Task details => Within the entries below, please retype exactly the lines starting with the line that has "BRASS ANCHORS (139, 584)" and going on through the line that has "2. ROČNÍK (71, 765)", but not the pictures.

Stored items =>
※

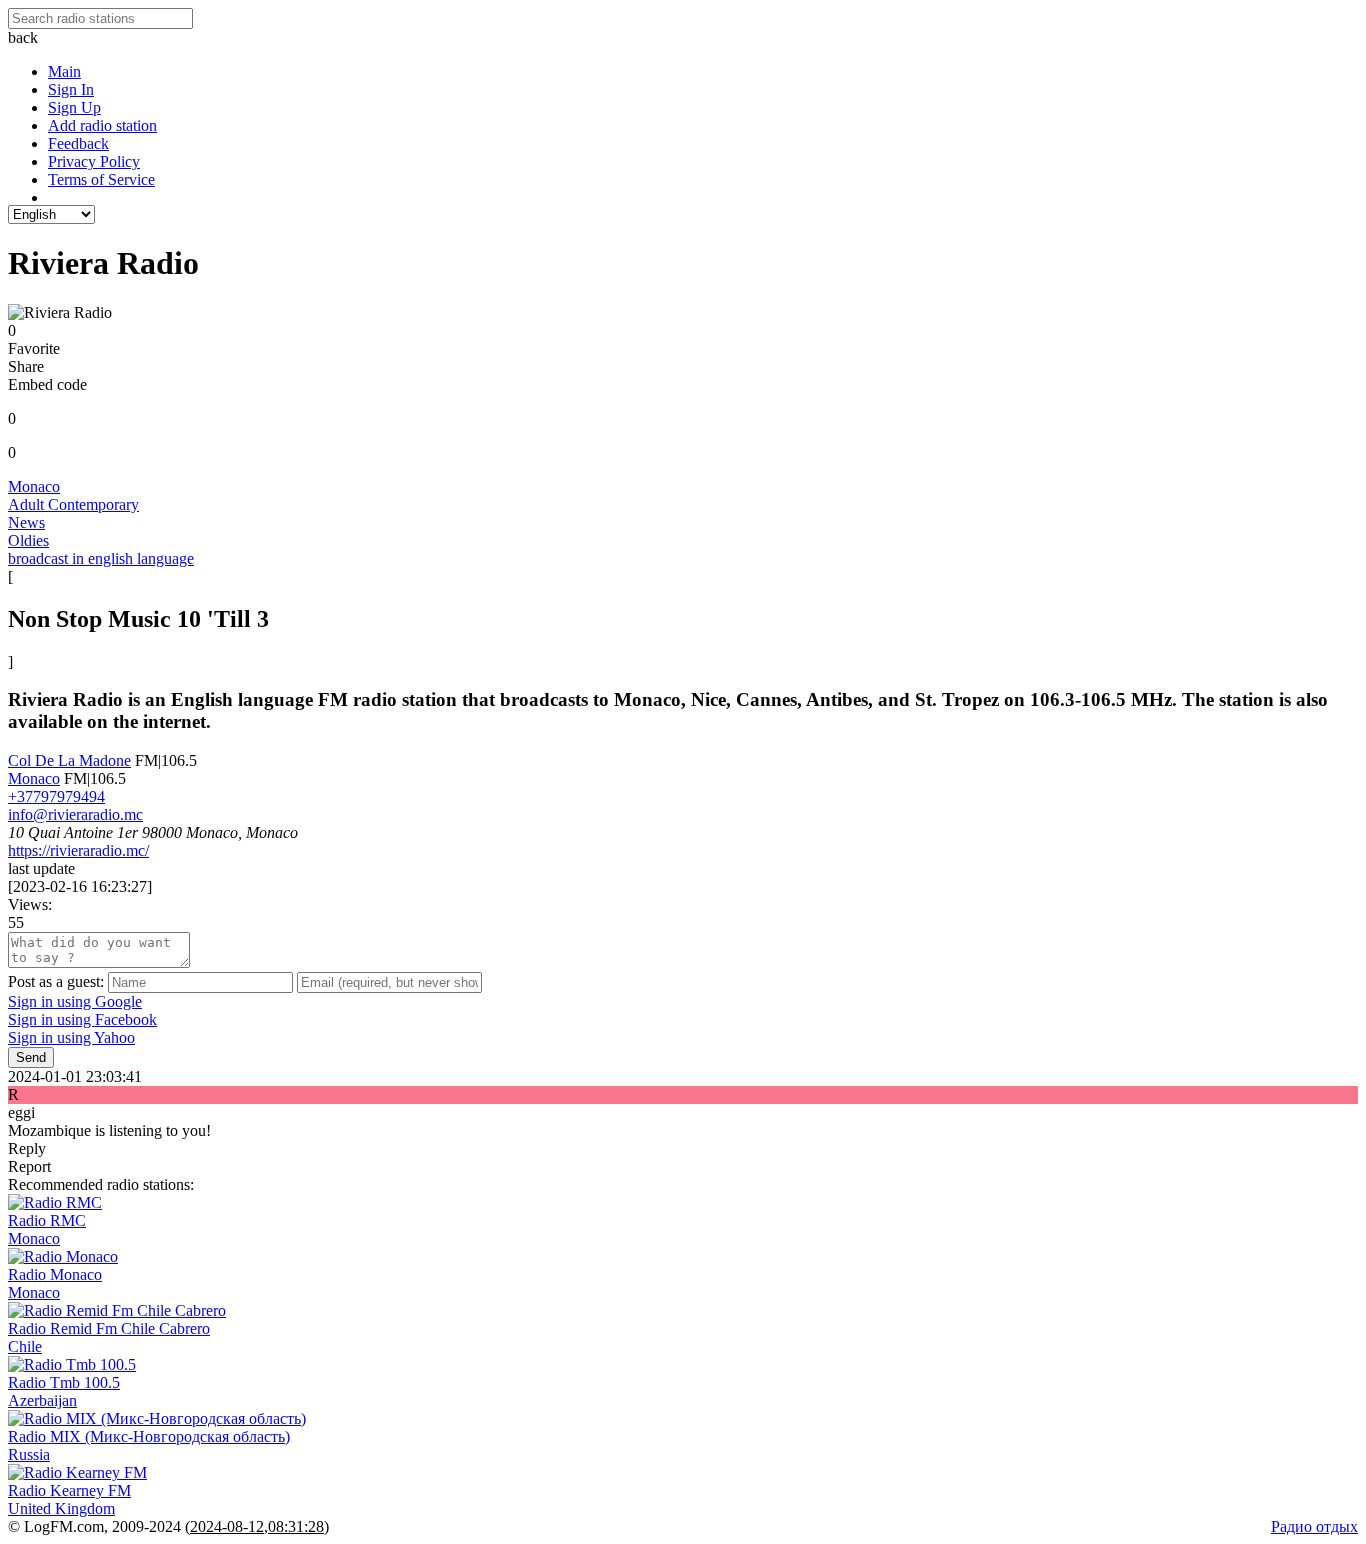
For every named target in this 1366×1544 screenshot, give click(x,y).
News (26, 522)
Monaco (34, 486)
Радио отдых (1314, 1526)
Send (31, 1057)
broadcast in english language (101, 558)
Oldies (28, 540)
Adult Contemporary (73, 504)
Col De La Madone (69, 760)
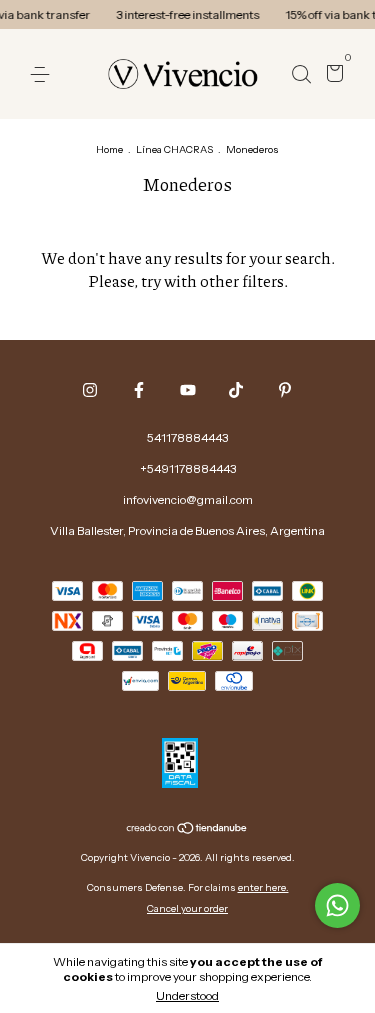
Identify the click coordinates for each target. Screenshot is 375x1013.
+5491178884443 (188, 468)
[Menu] (43, 74)
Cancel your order (187, 908)
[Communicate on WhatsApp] (337, 905)
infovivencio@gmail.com (188, 499)
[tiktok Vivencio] (236, 390)
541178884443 (187, 437)
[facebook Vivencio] (139, 390)
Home (109, 149)
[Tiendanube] (187, 830)
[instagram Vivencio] (90, 390)
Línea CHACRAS (174, 149)
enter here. (263, 887)
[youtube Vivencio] (188, 390)
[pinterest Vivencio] (285, 390)
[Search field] (301, 74)
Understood (187, 995)
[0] (331, 75)
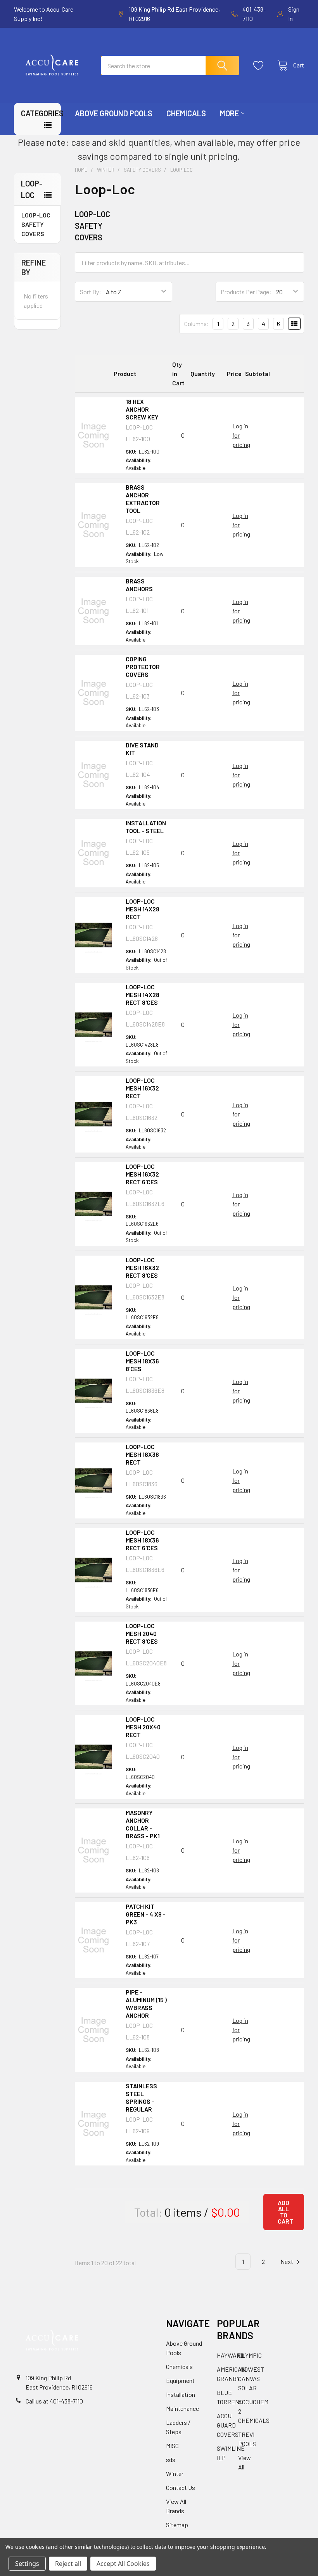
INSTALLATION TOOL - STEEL (146, 826)
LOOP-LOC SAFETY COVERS (35, 224)
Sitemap (177, 2524)
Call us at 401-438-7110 (54, 2401)
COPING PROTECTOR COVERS (143, 666)
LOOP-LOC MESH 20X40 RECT (143, 1726)
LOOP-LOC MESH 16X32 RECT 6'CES (142, 1174)
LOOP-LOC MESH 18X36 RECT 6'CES (142, 1540)
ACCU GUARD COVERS (227, 2425)
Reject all (68, 2563)
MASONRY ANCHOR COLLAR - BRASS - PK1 (143, 1824)
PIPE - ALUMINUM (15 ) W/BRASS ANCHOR (146, 2003)
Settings (27, 2563)
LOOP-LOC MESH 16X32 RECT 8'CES (142, 1267)
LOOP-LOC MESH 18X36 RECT (142, 1454)
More (229, 113)
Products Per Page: (246, 291)
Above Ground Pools (113, 113)
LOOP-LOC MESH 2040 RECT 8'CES (142, 1633)
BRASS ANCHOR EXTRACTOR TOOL (143, 498)
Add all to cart (285, 2212)
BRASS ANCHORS (139, 584)
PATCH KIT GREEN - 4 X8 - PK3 (146, 1914)
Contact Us (180, 2487)
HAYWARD (230, 2355)
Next (287, 2261)
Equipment (180, 2380)
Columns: (196, 323)
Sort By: (90, 291)
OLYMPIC (250, 2355)
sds (170, 2459)
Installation (180, 2394)
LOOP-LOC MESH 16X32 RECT (142, 1088)
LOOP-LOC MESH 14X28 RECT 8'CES (142, 994)
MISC (172, 2445)
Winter (174, 2473)
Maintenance (182, 2408)
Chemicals (186, 113)
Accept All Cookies (123, 2563)
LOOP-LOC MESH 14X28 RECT (142, 908)
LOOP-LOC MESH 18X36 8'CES (142, 1360)
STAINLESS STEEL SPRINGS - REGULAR (141, 2097)
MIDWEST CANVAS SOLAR (251, 2378)
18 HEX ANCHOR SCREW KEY (142, 409)
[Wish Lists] (261, 65)
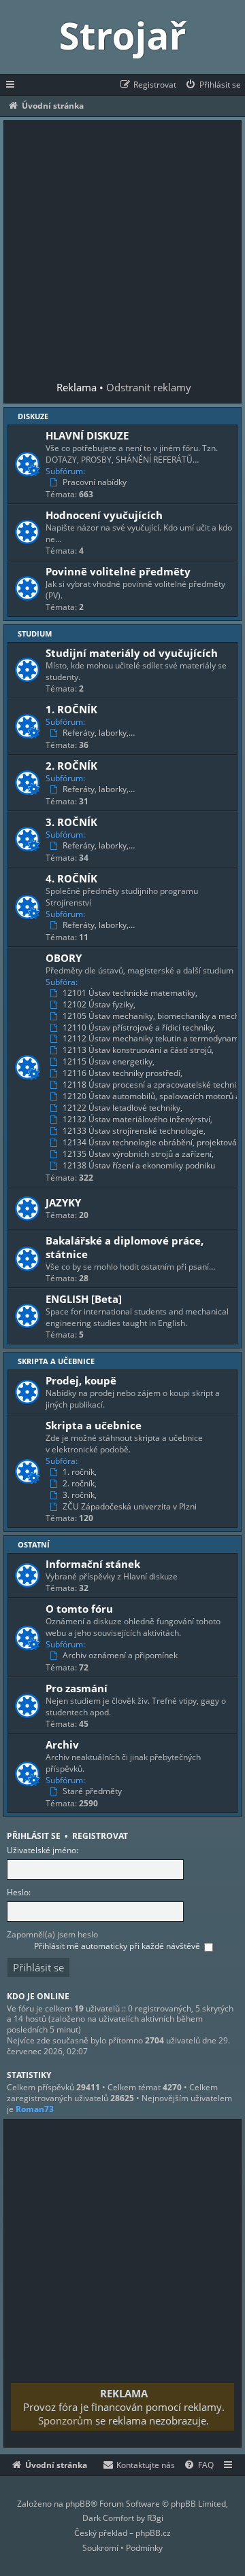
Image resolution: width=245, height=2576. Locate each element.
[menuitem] (212, 85)
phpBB (78, 2503)
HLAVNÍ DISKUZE (87, 435)
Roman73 (35, 2109)
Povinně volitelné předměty (118, 571)
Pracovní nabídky (95, 482)
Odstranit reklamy (153, 387)
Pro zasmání (77, 1688)
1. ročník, (80, 1472)
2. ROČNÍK (71, 765)
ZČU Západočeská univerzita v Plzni (130, 1506)
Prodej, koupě (81, 1380)
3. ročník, (80, 1495)
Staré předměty (92, 1791)
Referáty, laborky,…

※

Reply to the task =>
BRASS ANCHORS (139, 584)
PATCH KIT GREEN - 4 X8 - PK3 (146, 1914)
Contact Us (180, 2487)
HAYWARD (230, 2355)
Next (287, 2261)
Equipment (180, 2380)
Columns: (196, 323)
Sort By: (90, 291)
OLYMPIC (250, 2355)
sds (170, 2459)
Installation (180, 2394)
LOOP-LOC MESH 16X32 RECT (142, 1088)
LOOP-LOC MESH 14X28 RECT 8'CES (142, 994)
MISC (172, 2445)
Winter (174, 2473)
Maintenance (182, 2408)
Chemicals (186, 113)
Accept All Cookies (123, 2563)
LOOP-LOC MESH 14X28 RECT (142, 908)
LOOP-LOC MESH 18X36 8'CES (142, 1360)
STAINLESS STEEL SPRINGS - REGULAR (141, 2097)
MIDWEST CANVAS SOLAR (251, 2378)
18 HEX ANCHOR SCREW KEY (142, 409)
[Wish Lists] (261, 65)
Image resolution: width=245, height=2576. Locate each element.
[menuitem] (212, 85)
phpBB (78, 2503)
HLAVNÍ DISKUZE (87, 435)
Roman73 (35, 2109)
Povinně volitelné předměty (118, 571)
Pracovní nabídky (95, 482)
Odstranit reklamy (153, 387)
Pro zasmání (77, 1688)
1. ročník, (80, 1472)
2. ROČNÍK (71, 765)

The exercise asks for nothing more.